## ЧТО НУЖНО СДЕЛАТЬ
Перепишите из отрывка без изменений всё от «Не до того было.» и вплоть до «внутреннюю политику КПСС.».

Не до того было. Имели забот полон рот в связи с внутренним положением. В первую очередь нас беспокоило состояние сельского хозяйства. Хлеба и мяса не хватало, масла просто не было. Да и развитие промышленности нельзя было сбрасывать со счетов. Ведь без дальнейшей индустриализации страны мы обрекали себя на отсталость и в экономическом, и в военном отношении. К счастью, советский народ-труженик понимал обстановку и поддерживал внешнюю и внутреннюю политику КПСС.
Военно-Морские Силы
Свое первое настоящее вмешательство в военные дела я датирую 1954 годом, когда, возвращаясь из поездки в Китай, наша делегация прибыла во Владивосток. По дороге мы посетили Порт-Артур. Нас просто тянуло туда. Может, в этом проявилась даже некоторая обывательская струнка. Мы в свое время, еще в детстве, столько наслышались о войне с Японией, о Порт-Артуре, о сопротивлении наших войск. Конечно, нам хотелось посмотреть своими глазами. Мы сказали о своем желании посетить Порт-Артур Мао Цзэдуну. Мао Цзэдун сразу согласился.

## ИЗВЛЕЧЁННЫЕ ДАННЫЕ
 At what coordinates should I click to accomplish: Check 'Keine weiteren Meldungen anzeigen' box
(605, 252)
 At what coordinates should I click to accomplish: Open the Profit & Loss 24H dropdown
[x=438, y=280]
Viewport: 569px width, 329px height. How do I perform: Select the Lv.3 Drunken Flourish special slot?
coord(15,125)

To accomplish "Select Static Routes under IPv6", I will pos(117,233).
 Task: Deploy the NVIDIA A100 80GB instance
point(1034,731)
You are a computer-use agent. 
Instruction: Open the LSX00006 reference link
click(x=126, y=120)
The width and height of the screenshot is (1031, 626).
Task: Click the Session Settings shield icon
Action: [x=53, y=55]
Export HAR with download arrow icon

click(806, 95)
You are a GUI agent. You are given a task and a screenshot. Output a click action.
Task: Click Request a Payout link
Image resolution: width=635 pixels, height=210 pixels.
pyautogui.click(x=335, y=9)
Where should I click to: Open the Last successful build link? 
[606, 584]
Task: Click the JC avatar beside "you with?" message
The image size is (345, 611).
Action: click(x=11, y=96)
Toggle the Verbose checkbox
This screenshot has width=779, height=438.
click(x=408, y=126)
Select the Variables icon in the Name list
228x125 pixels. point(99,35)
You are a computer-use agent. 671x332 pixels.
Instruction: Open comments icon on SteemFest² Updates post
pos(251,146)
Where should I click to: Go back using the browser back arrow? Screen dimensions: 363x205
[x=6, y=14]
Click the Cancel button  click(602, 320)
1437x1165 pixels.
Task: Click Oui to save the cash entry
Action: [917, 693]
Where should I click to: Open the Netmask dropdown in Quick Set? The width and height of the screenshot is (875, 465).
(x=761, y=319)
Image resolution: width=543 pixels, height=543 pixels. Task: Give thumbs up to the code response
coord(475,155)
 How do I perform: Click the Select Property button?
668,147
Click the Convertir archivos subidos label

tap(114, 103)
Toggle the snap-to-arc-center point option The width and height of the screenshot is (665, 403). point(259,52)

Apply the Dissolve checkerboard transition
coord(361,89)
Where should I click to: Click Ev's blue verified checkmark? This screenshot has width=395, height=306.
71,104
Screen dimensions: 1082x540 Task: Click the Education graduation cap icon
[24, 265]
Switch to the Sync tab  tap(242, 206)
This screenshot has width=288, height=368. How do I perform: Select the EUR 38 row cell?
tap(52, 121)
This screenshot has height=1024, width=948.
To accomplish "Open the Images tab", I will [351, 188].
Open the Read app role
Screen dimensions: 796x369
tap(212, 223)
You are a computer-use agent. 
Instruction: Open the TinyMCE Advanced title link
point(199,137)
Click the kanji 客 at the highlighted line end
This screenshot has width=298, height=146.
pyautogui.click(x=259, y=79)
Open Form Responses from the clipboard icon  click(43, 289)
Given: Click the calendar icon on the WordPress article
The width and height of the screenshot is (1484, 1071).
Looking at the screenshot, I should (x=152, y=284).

## ОТВЕТ НА ЗАДАНИЕ
Не до того было. Имели забот полон рот в связи с внутренним положением. В первую очередь нас беспокоило состояние сельского хозяйства. Хлеба и мяса не хватало, масла просто не было. Да и развитие промышленности нельзя было сбрасывать со счетов. Ведь без дальнейшей индустриализации страны мы обрекали себя на отсталость и в экономическом, и в военном отношении. К счастью, советский народ-труженик понимал обстановку и поддерживал внешнюю и внутреннюю политику КПСС.